Miriam Bevilacqua
Literatura, Comunicação,Educação
FÊNIX
Ouço no rádio que a cidade de Fênix, nos Estados Unidos, teve temperatura de mais de quarenta e três graus em todos os dias de julho, pelo menos em algum momento do dia. Da mesma forma, também em julho, a mesma cidade não teve nenhum dia com temperatura abaixo dos 32 graus. Imediatamente, lembro-me do ser mitológico.
A Fênix da mitologia era uma ave vermelha e dourada. Reza a lenda que na sua morte entoava um canto triste, queimava-se em autocombustão, mas era capaz de renascer das cinzas.

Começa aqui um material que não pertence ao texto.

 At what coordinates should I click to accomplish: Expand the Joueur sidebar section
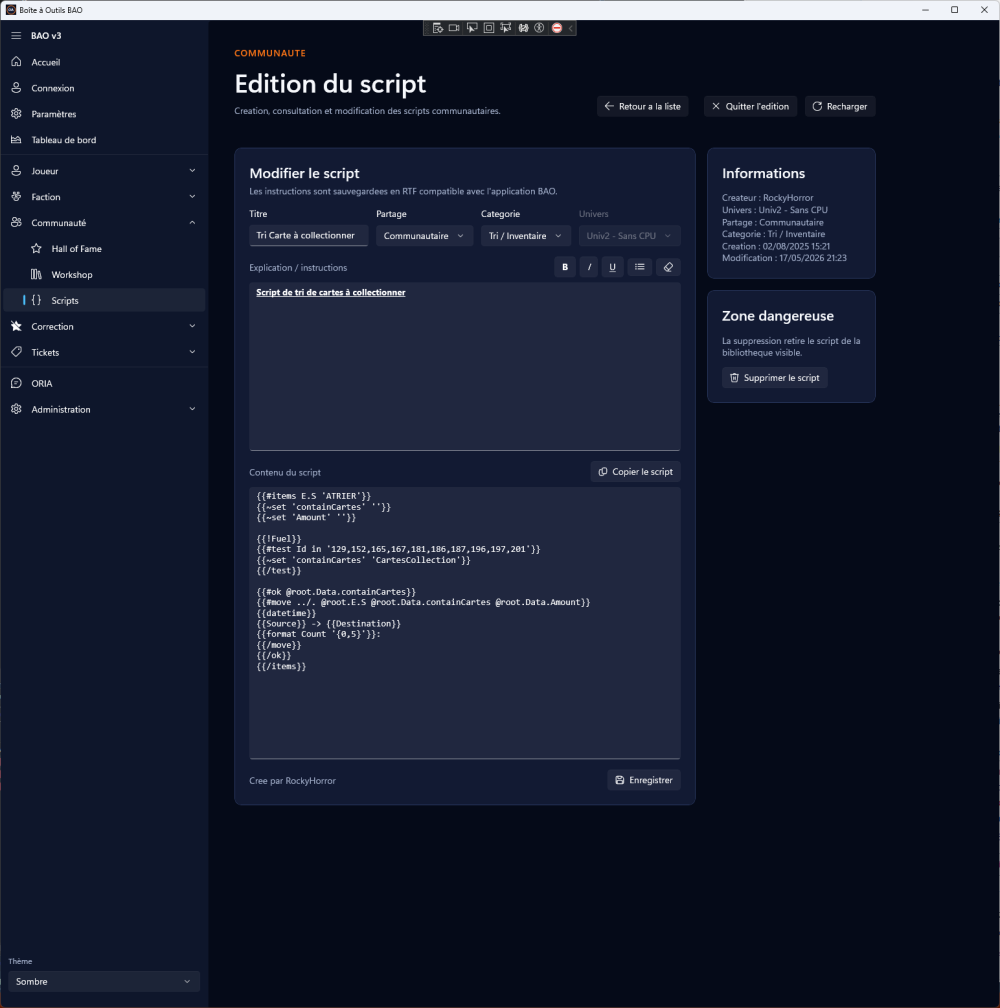104,171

Já a Fênix, capital do estado do Arizona, sempre foi quente, mas não dessa maneira. Devido ao desmatamento no mundo, o verão de 2023 bateu todos os recordes. Os moradores tinham queimaduras de terceiro grau só de tocar em maçanetas externas e quem sofria com o calor e chegava a desmaiar na rua, também tinha queimaduras horríveis ao cair em um asfalto que chegava a 80 graus Celsius.
Será que o nome da cidade é algum tipo de previsão macabra? Não sei. Só lamento muito a coincidência.

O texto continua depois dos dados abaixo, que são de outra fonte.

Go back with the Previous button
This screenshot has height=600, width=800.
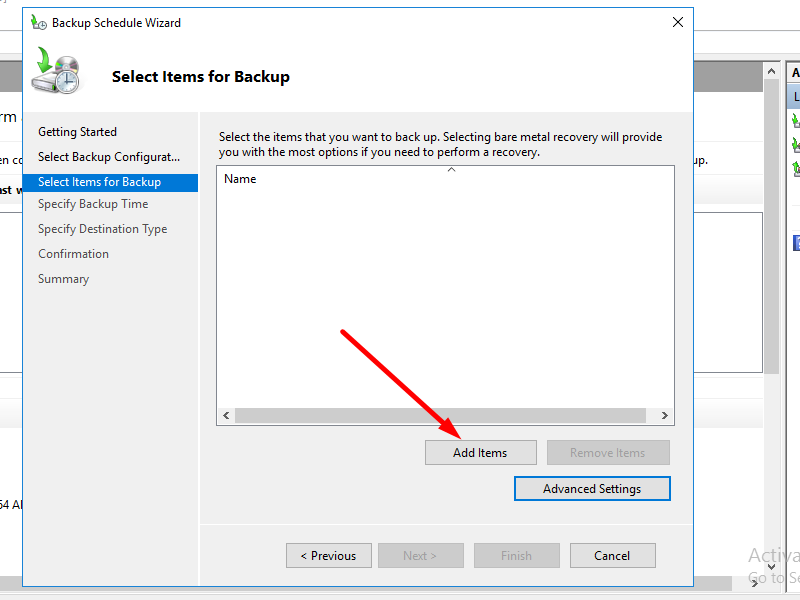point(329,556)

Todos os dias ouvimos falar de um tal de “ponto de não mais retorno” para a Floresta Amazônica. Ninguém falava disso há algum tempo. Sempre achamos que o desmatamento poderia ser consertado. Que sempre seria possível, em um grande esforço coletivo, reverter o estrago. Infelizmente, os ambientalistas nos dizem que não.
Se passarmos do ponto de não retorno, não há mais o que fazer. Vinte e cinco por cento de desmatamento e a floresta não se autorregenerará mais, podendo se tornar um extenso deserto como o do Atacama ou do Saara. Essa floresta que é o pulmão do mundo, que equilibra o clima da Terra.
Os governantes ignorantes, os pecuaristas, as mineradoras, os enormes latifúndios de soja, o contrabando de madeira, ou seja, todos aqueles que derrubam a floresta, simplesmente estão condenando o planeta, como se houvesse um planeta “B” esperando por nós.
Não penso em mim. Já vivi bastante, mas penso nas crianças que daqui 30 anos viverão o inferno sobre a terra, literalmente.
Como a Fênix, a floresta está entoando um canto triste, um último aviso. Entretanto, diferente do ser mitológico, se o pior acontecer, tenha certeza: ela não renascerá das cinzas.